DOCUMENT:
====================
Saint Augustin, sur les Psaumes, 32 : Ce psaume nous invite à nous épanouir dans le Seigneur. Que l'impie trouve sa joie dans le siècle ; le siècle finira, et avec lui la joie de l'impie. Mais que les justes tressaillent dans le Seigneur, car le Seigneur est éternel, et leur joie le sera aussi. Celui-là plaît à Dieu, qui se plaît en Dieu. Et gardez-vous de croire, mes frères, que ce soit chose facile. Voyez combien sont nombreux, ceux qui murmurent contre Dieu, combien trouvent à redire dans ses oeuvres. Quand il lui plaît d'agir contrairement à la volonté des hommes, parce qu'il est le maître, qu'il connaît ce qu'il fait, et qu'il s'arrête moins à considérer nos désirs que notre avantage.
Le psaume : « Hommes droits, à vous la louange ! »
Saint Augustin, sur les Psaumes, 32 : « Quels sont les hommes au coeur droit ? Ceux qui l'assouplissent selon la volonté de Dieu ; qui se consolent dans la justice divine des troubles que leur cause l'humaine fragilité, quoique la faiblesse humaine leur fasse désirer de temps à autre ce qui pourrait leur convenir en particulier, ce qui serait en harmonie avec l'état actuel de leurs affaires, ou avec une nécessité qui se déclare, néanmoins lorsqu'ils reconnaissent et qu'ils savent que Dieu désire autre chose, ils préfèrent à leur volonté, la volonté du plus sage, à la volonté de l'infirme, la volonté du Tout-Puissant, à la volonté de l'homme, la volonté de Dieu. Car autant Dieu est au-dessus de l'homme, autant la volonté divine est au-dessus de la volonté humaine.
====================
INFORMATIONS FOURNIES:
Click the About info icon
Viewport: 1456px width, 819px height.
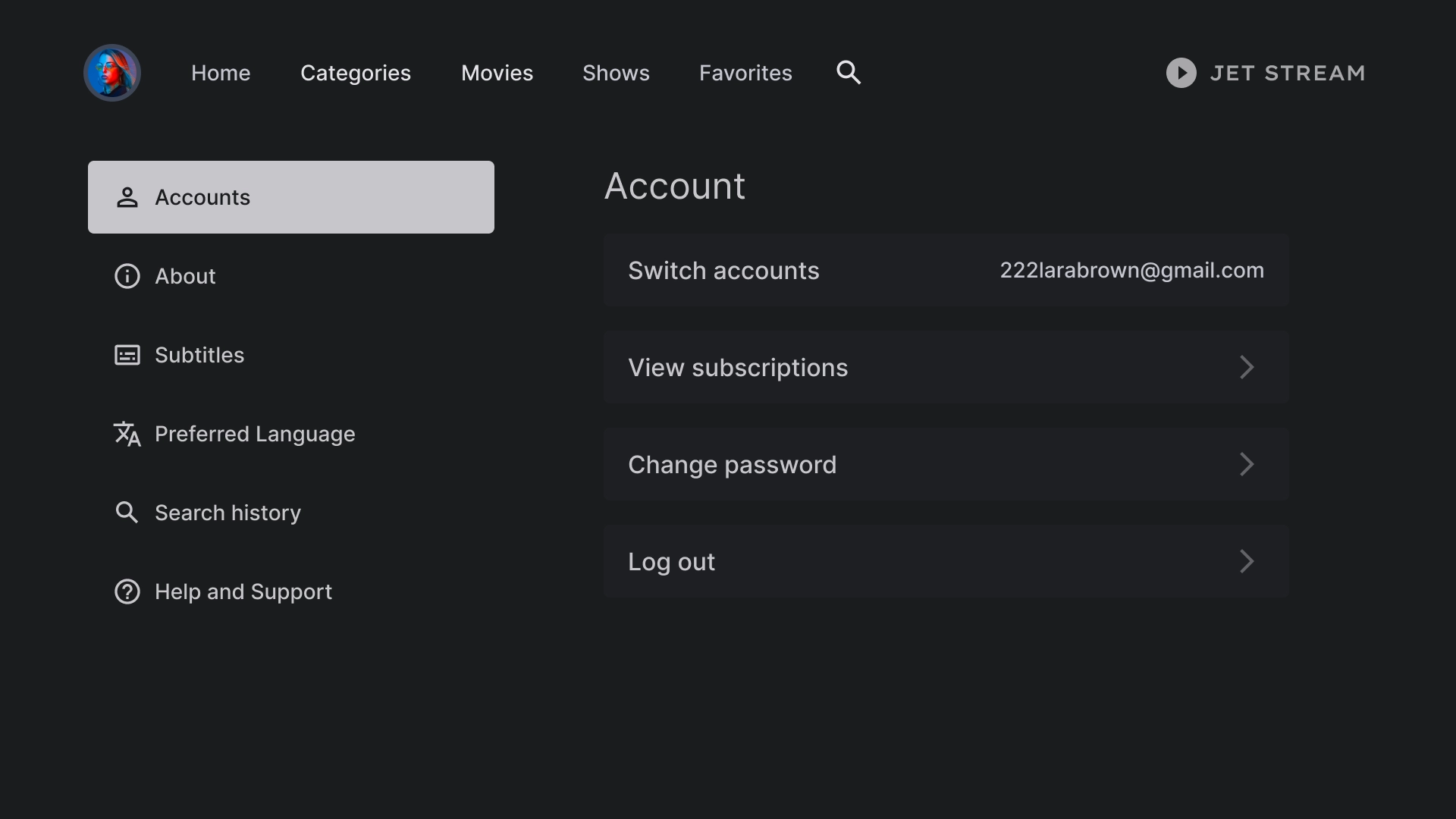pyautogui.click(x=127, y=276)
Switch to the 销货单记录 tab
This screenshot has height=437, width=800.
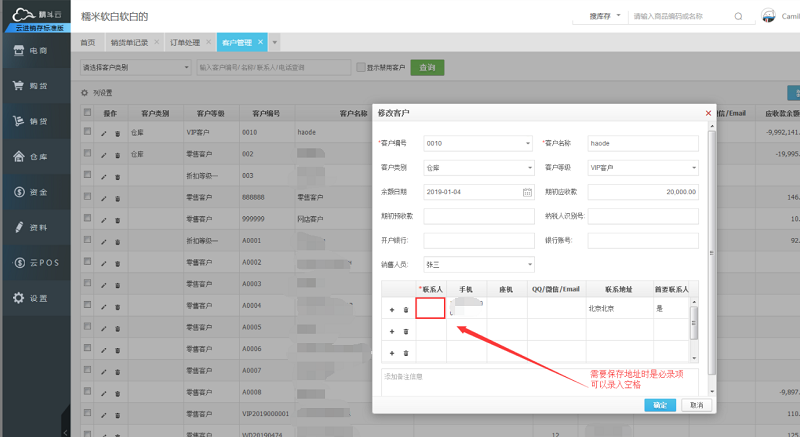[x=128, y=43]
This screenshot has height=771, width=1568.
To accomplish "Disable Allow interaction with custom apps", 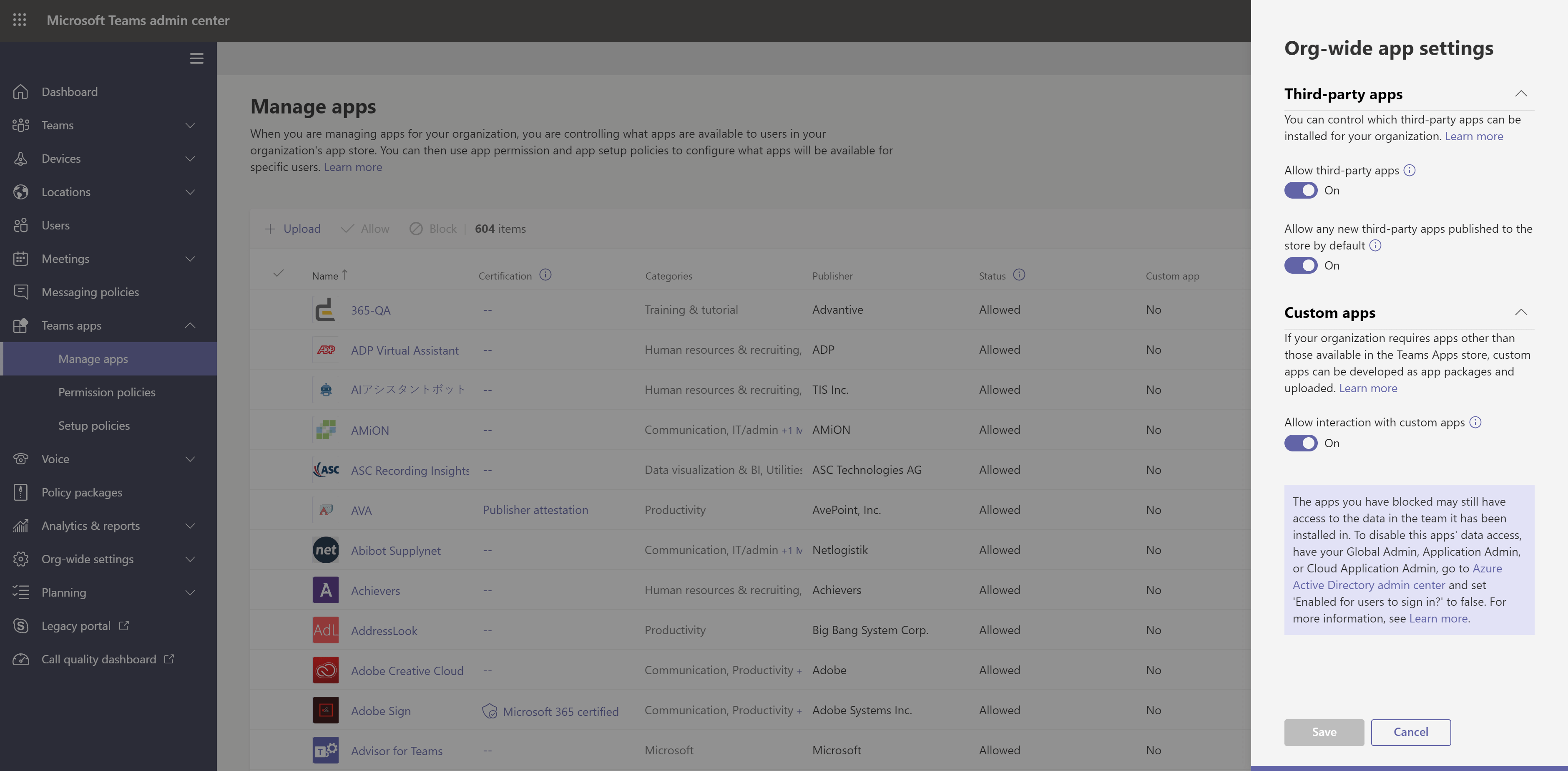I will [x=1301, y=443].
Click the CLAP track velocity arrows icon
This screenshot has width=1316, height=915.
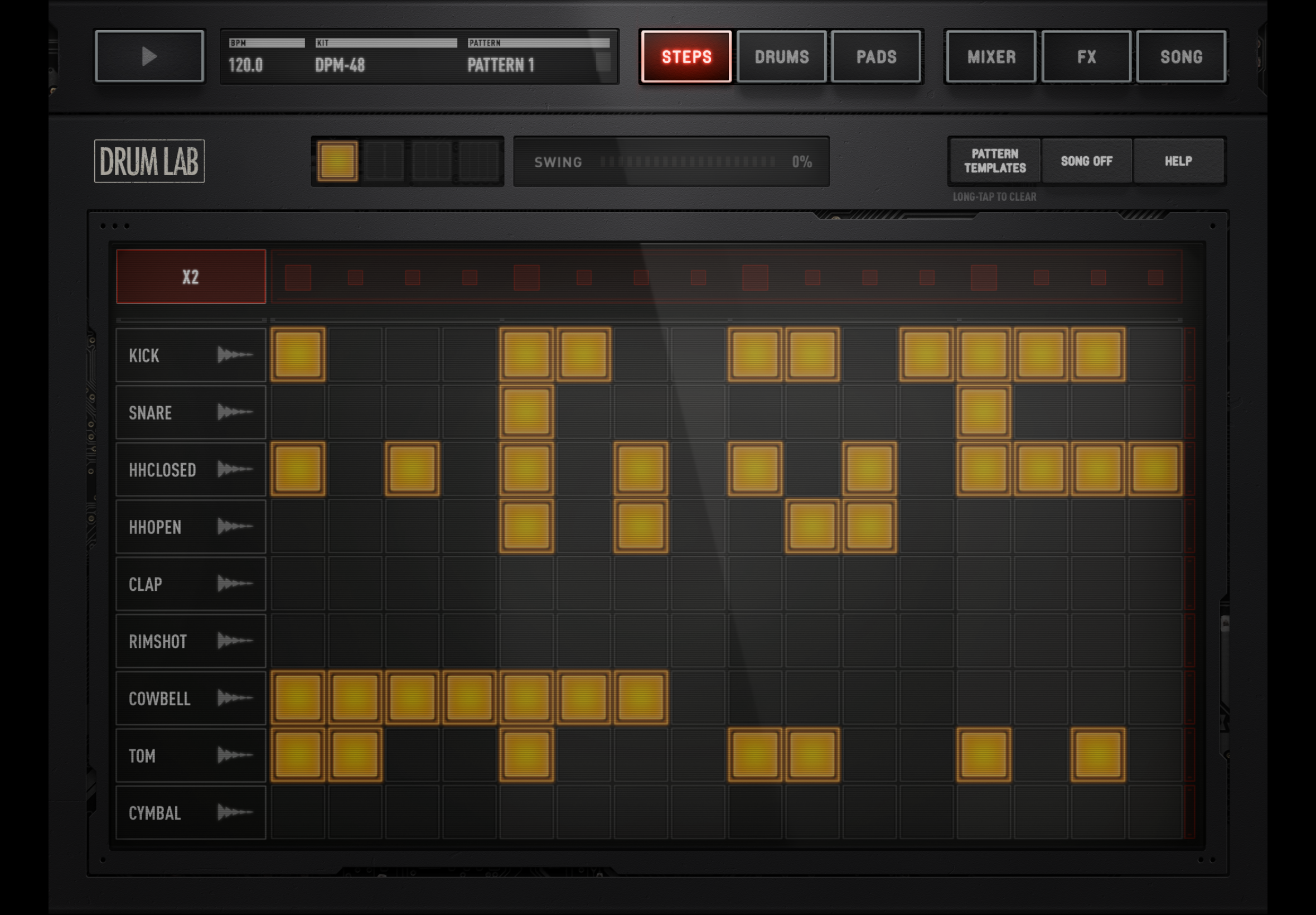point(235,584)
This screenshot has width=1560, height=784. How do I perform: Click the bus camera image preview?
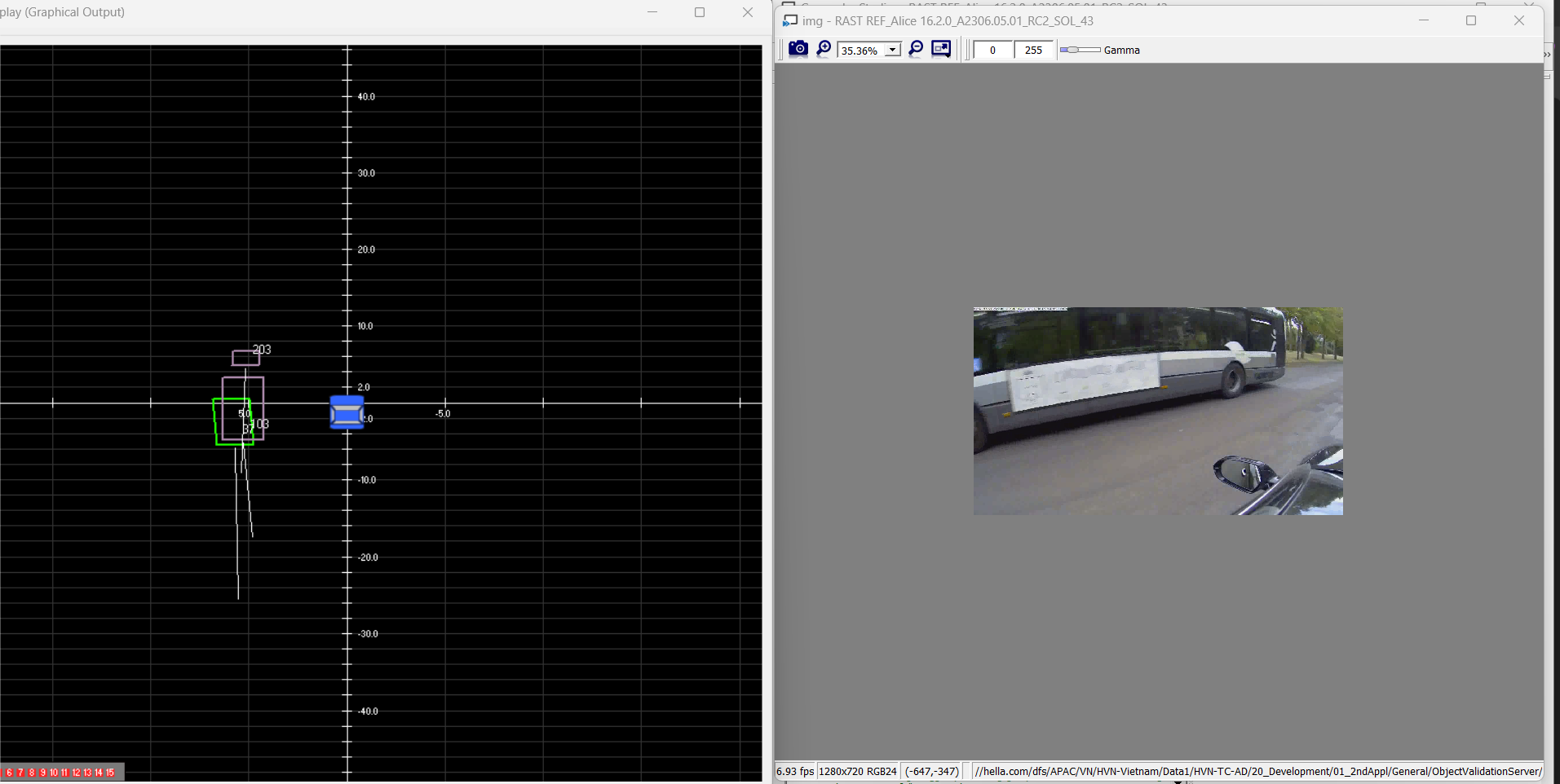point(1157,411)
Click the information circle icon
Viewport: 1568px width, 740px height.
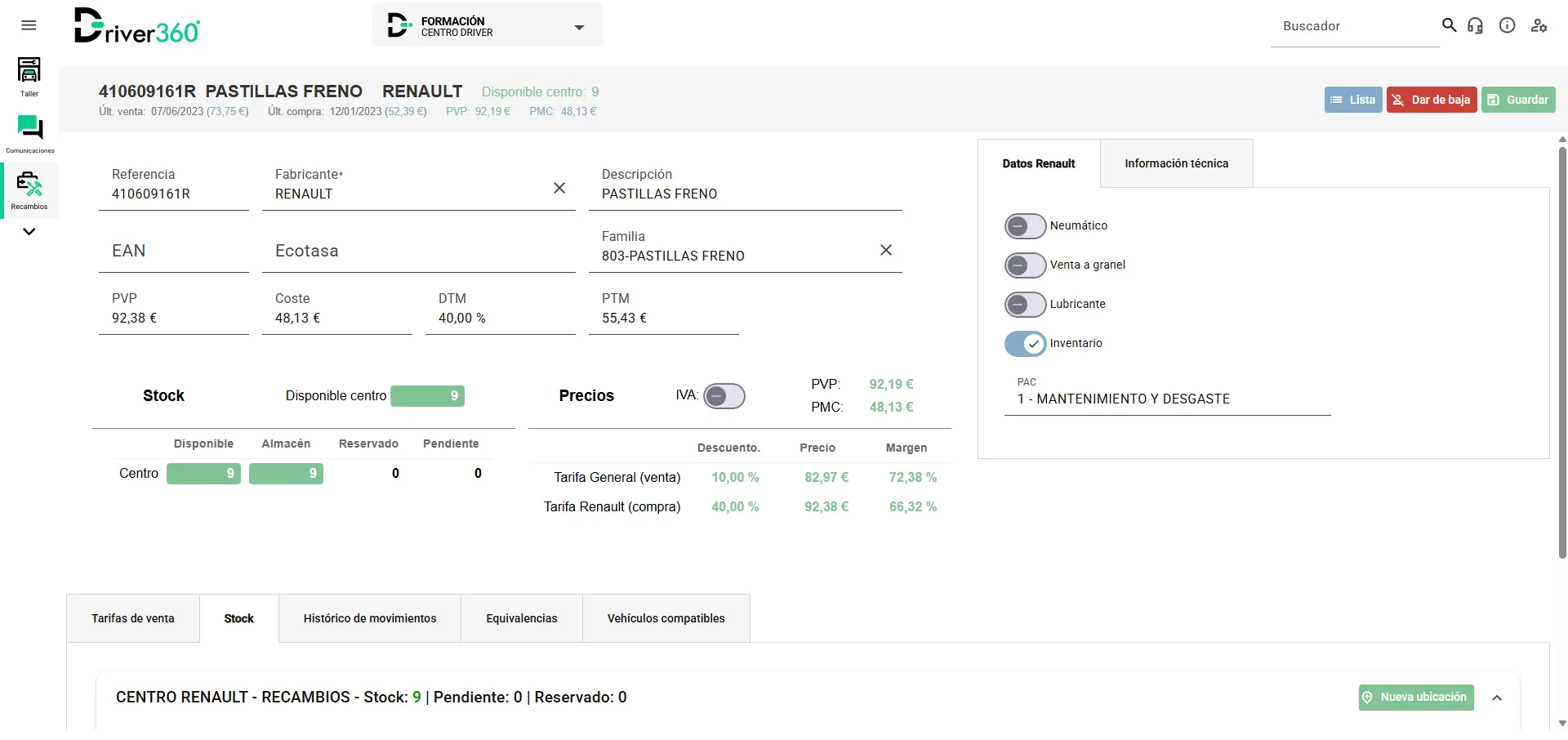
====================
TRAVAIL À FAIRE: Pouvez-vous recopier intégralement le commentaire de saint Augustin sur le psaume 32, sans rien y changer ?

RÉPONSE ATTENDUE:
Saint Augustin, sur les Psaumes, 32 : Ce psaume nous invite à nous épanouir dans le Seigneur. Que l'impie trouve sa joie dans le siècle ; le siècle finira, et avec lui la joie de l'impie. Mais que les justes tressaillent dans le Seigneur, car le Seigneur est éternel, et leur joie le sera aussi. Celui-là plaît à Dieu, qui se plaît en Dieu. Et gardez-vous de croire, mes frères, que ce soit chose facile. Voyez combien sont nombreux, ceux qui murmurent contre Dieu, combien trouvent à redire dans ses oeuvres. Quand il lui plaît d'agir contrairement à la volonté des hommes, parce qu'il est le maître, qu'il connaît ce qu'il fait, et qu'il s'arrête moins à considérer nos désirs que notre avantage.
Le psaume : « Hommes droits, à vous la louange ! »
Saint Augustin, sur les Psaumes, 32 : « Quels sont les hommes au coeur droit ? Ceux qui l'assouplissent selon la volonté de Dieu ; qui se consolent dans la justice divine des troubles que leur cause l'humaine fragilité, quoique la faiblesse humaine leur fasse désirer de temps à autre ce qui pourrait leur convenir en particulier, ce qui serait en harmonie avec l'état actuel de leurs affaires, ou avec une nécessité qui se déclare, néanmoins lorsqu'ils reconnaissent et qu'ils savent que Dieu désire autre chose, ils préfèrent à leur volonté, la volonté du plus sage, à la volonté de l'infirme, la volonté du Tout-Puissant, à la volonté de l'homme, la volonté de Dieu. Car autant Dieu est au-dessus de l'homme, autant la volonté divine est au-dessus de la volonté humaine.